序章・学園転校
夕方の朱に滲む部屋の一室。
関西でも名の知られた私立歳台寺学園高等部の生徒会室で、明るい橙に染まった二つの影があった。
「……ええ、ありがとう。貴方の役割は果たされました」
声と同時、うなずく影は応えるように礼をすると力を無くして崩れ落ちる。
人肌の艶さえ再現されていたその体は、気が付けば木製の人形に変わっていた。
忍法・絡繰術に水術を組み合わせた高等忍術『水絡繰の術』。それを操っていたのは学園の生徒会執行部会長「蒼水・透子」だった。
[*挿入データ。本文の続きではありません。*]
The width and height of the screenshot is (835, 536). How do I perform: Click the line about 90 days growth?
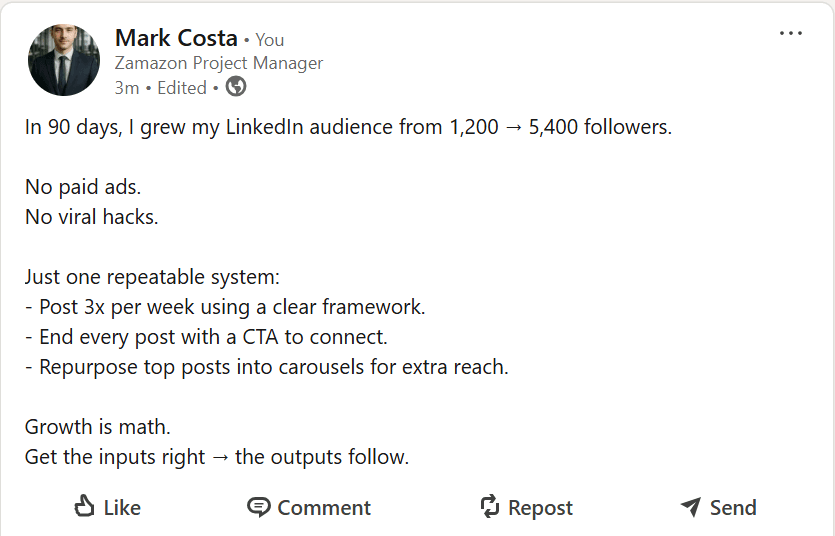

若さに溢れた瑞々しい白い肌。長い黒髪はわずかに蒼みがかり、赤いフレームの額縁メガネのレンズから見える知性と気品を感じさせる瞳には、自信が満ちている。赤い紅い唇は艶めいて、黄昏時の今でさえ目立った。
彼女はおもむろにスマートフォンを取り出して、メールの受信トレイにある一通のメールの内容に改めて目を通した。
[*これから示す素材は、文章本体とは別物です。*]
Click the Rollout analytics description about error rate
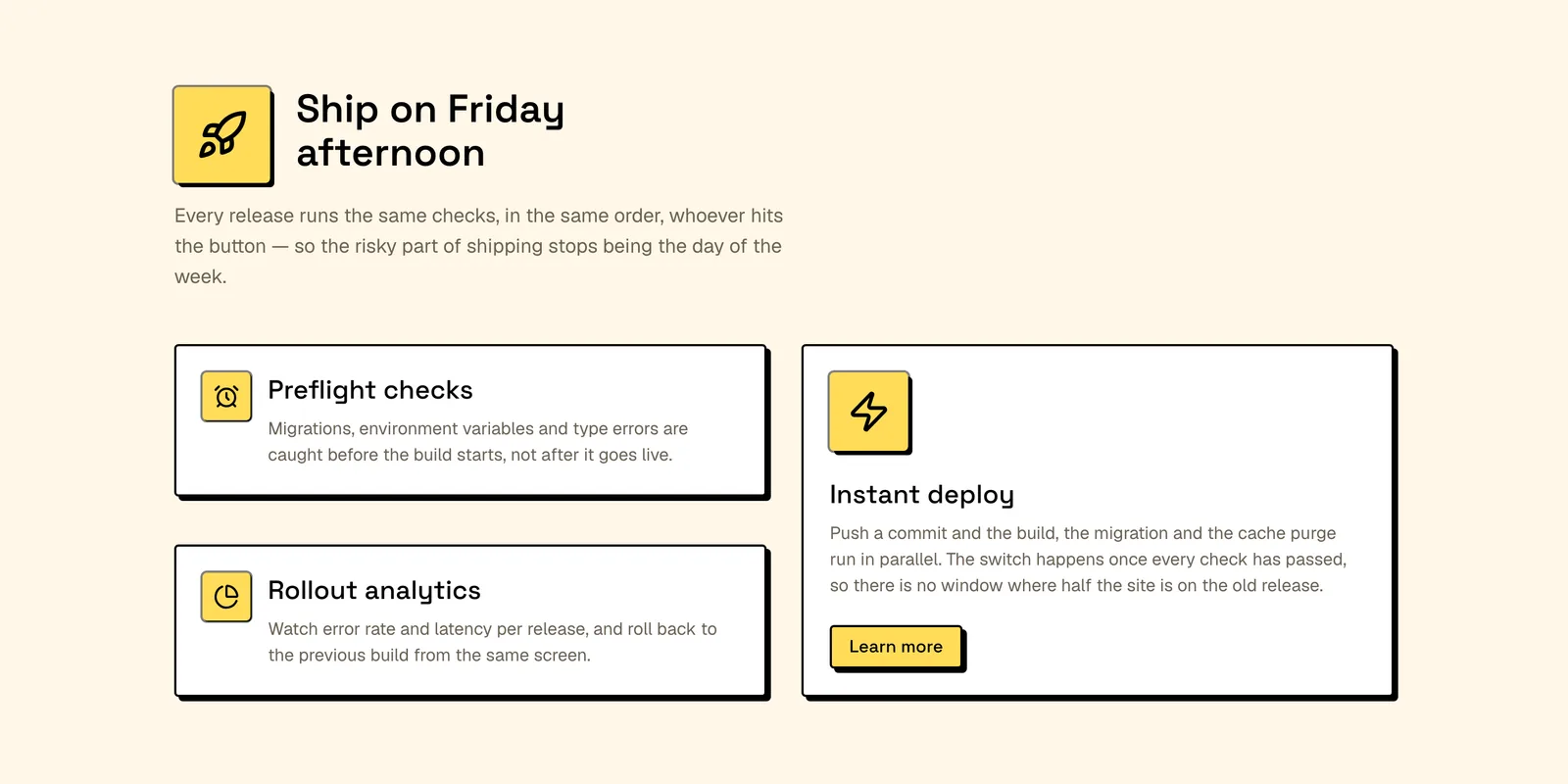pos(492,642)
「まさか、本当にこのメールの内容の通りになったというの……」
ため息をつく。差出人の名前は自分の幼馴染である藤林ヒカルである。
最近は学校が分かれてしまった影響もあり、異性としての意識などなどもあり、疎遠になっていたのだが。
「だとしたら、私のするべきことは……」
歳台寺学園の生徒会長として。ひとりの忍びとして。そして友人として。
自分ができること、するべきことを瞬時に判断した彼女は、スマートフォンをいじると耳に当てた。
「デカいな……すっげぇ学校だ」
私立歳台寺学園高等部の校門前。
引きつった様な顔で校舎を見上げるのは藤林ヒカルだった。
「まさかの転校手続き済み……というか俺は高校生だったのか」
周囲には登校途中の学生が男女問わずにぎやかに歩いている。
学校の制服は、男子は詰襟、女子はセーラー服。
古き良き伝統を受け継ぐ近畿、いや西日本でも有数の進学校。
小中高と一貫校であり、外部からの入学はかなり難しい。良家の子女が集まる学園だ。
「こんな所に入れるなんて、いやぁ……俺って意外と頭良かったのか?」
「いいえ、違います。あなたがこの学園に入れたのはあくまで特例……忍務によるものです」
あきれたような声に振り返ると、セーラー姿の女性が、何人か取り巻きを連れて歩いていた。